TEXT SEGMENT:
May 31, 2022
World Hunger Day is an initiative that was created in 2011 by The Hunger Project, a non-profit organization that works towards ending world hunger. The aim of World Hunger Day, which is being observed for its eighth consecutive year, is to raise “awareness to the more than 820 million people living in chronic hunger”.
“On World Hunger Day – and every day – we ask the world to come together with a shared goal of realizing healthy, fulfilling lives of self-reliance and dignity for all people,” The Hunger Project explains.
- 130 million additional people may be pushed into chronic hunger by the COVID-19 pandemic
- 60% of the world’s hungry are women
- Hunger kills more than AIDS, malaria and tuberculosis combined.
According to the UN environmental program, one-third of all the food produced in the world – approximately 1.3 billion tonnes – is lost or wasted every year. Globally, if food waste could be represented as its own country, it would be the third largest greenhouse gas emitter, behind China and the United States. The resources needed to produce the food that becomes lost or wasted has a carbon footprint of about 3.3 billion tons of CO2.
In the U.S. alone, an estimated 133 billion pounds of edible food (worth over $161B) goes to waste every year. Food waste also contributes to the largest volume of material in the U.S. landfills accounting for 21% of the waste stream. Food waste costs Canadians $31B annually or about 2% of the country’s GDP.
- All the world’s nearly one billion hungry people could be fed on less than a quarter of the food that is wasted in the US, UK and Europe.
- The water used to produce the food wasted could be used by 9 billion people at around 200 liters per person per day.

PROVIDED RECORDS:

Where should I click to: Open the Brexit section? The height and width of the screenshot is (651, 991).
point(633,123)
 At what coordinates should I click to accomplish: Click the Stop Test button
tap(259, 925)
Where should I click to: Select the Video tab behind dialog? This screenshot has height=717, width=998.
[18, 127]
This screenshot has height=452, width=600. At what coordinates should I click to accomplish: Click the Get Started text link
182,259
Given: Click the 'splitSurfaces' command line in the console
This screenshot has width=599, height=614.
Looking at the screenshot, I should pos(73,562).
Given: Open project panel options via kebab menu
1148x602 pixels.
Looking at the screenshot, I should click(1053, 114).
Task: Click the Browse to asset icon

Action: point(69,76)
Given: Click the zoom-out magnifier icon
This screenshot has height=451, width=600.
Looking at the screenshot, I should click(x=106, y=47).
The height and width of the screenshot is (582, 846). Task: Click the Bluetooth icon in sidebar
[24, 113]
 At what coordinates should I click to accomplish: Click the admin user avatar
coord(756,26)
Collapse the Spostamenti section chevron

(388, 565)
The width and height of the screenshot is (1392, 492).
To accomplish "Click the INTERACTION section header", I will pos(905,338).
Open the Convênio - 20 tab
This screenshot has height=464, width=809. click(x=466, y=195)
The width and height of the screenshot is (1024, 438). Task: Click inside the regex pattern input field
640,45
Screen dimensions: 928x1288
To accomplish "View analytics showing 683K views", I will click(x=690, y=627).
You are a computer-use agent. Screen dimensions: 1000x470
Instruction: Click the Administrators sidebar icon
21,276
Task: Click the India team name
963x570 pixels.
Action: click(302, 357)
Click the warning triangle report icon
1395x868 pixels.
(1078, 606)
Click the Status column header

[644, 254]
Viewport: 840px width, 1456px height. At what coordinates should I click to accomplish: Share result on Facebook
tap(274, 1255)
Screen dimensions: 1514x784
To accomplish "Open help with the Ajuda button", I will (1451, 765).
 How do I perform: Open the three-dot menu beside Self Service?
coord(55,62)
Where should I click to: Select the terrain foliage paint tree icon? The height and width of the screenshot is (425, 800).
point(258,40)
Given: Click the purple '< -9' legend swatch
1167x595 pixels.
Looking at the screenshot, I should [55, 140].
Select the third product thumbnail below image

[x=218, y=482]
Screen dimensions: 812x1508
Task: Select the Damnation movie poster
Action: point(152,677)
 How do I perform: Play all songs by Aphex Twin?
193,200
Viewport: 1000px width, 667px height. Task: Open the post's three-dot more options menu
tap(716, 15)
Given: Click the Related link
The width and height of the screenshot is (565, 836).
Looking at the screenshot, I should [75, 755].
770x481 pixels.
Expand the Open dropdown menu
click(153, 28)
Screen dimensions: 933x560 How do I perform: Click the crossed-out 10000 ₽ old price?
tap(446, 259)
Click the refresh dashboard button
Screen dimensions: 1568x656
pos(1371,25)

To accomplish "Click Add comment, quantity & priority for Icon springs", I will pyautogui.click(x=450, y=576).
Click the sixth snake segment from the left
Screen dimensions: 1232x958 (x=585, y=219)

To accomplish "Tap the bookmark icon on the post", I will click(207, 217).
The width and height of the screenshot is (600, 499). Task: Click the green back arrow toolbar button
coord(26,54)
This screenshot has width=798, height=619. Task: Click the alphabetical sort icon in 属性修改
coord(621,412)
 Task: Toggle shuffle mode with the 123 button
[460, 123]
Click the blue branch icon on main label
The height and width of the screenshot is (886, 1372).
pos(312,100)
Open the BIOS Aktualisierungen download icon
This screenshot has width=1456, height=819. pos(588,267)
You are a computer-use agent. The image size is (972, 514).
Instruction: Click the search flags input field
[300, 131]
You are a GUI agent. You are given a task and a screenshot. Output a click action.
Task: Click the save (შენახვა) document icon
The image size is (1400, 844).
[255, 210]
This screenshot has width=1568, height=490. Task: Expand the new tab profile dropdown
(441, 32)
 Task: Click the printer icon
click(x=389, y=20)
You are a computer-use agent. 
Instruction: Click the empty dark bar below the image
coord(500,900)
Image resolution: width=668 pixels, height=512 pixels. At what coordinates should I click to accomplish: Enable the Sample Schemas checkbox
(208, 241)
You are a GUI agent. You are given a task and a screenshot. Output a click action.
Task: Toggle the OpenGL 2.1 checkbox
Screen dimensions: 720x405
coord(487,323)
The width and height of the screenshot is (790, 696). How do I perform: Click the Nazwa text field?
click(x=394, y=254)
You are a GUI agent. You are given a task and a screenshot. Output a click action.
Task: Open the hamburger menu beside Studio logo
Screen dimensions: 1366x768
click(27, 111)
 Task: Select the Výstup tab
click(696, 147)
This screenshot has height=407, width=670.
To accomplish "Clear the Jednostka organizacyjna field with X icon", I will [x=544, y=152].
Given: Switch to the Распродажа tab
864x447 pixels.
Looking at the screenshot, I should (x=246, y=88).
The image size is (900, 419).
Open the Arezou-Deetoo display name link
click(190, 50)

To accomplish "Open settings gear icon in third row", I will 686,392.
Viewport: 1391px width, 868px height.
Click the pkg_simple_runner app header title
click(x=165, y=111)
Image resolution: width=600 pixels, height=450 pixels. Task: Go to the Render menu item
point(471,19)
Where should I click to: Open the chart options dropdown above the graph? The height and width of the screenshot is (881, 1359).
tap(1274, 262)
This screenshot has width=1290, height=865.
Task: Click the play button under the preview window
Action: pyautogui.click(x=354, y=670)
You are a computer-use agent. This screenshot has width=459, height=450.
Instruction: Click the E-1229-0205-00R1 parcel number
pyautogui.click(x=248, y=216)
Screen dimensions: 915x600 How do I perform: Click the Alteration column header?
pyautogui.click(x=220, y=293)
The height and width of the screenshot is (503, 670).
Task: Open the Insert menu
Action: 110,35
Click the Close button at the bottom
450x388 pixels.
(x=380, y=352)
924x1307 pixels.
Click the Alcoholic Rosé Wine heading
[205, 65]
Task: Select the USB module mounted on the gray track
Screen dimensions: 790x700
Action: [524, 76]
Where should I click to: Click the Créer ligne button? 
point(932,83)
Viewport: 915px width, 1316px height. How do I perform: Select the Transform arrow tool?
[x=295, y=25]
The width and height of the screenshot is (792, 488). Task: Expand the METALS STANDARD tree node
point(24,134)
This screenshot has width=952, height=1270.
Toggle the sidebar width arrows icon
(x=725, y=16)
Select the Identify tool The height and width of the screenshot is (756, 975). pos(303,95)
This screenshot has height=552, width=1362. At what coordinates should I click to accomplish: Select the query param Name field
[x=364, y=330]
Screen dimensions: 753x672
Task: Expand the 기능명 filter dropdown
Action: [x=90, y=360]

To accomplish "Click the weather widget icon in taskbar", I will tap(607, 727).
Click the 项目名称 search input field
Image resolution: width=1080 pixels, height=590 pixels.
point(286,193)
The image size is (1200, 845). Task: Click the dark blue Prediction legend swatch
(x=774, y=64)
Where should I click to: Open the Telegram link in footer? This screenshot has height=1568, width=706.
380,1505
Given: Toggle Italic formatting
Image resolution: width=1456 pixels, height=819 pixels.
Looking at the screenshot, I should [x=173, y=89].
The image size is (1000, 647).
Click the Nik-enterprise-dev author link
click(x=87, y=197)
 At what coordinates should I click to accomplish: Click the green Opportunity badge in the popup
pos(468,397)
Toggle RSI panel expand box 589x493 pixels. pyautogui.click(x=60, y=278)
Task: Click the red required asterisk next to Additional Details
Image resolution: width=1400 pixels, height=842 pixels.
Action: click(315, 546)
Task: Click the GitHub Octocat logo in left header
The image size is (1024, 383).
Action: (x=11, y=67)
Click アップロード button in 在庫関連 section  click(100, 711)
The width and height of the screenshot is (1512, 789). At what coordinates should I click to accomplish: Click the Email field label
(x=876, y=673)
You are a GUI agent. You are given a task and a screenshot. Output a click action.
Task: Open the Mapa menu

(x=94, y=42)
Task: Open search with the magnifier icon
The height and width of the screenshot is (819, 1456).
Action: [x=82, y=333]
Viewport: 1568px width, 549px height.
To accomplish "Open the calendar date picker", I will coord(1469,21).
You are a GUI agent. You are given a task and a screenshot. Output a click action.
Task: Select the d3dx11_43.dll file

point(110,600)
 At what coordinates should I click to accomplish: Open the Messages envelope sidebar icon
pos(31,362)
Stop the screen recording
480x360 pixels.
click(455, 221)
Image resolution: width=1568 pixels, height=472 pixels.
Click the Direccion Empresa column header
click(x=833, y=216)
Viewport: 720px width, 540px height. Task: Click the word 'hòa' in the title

REQUIRED ACTIONS:
(a) According to the World Hunger Day text, how much of the food produced in the world is lost or wasted every year?
(b) Summarize the World Hunger Day text in two sentences.

LIST OF SOLUTIONS:
(a) About one-third, approximately 1.3 billion tonnes.

(b) World Hunger Day, created in 2011 by the non-profit The Hunger Project, aims to raise awareness of the more than 820 million people living in chronic hunger. About one-third of the world's food, roughly 1.3 billion tonnes, is lost or wasted every year, and all of the world's nearly one billion hungry people could be fed on less than a quarter of the food wasted in the US, UK and Europe.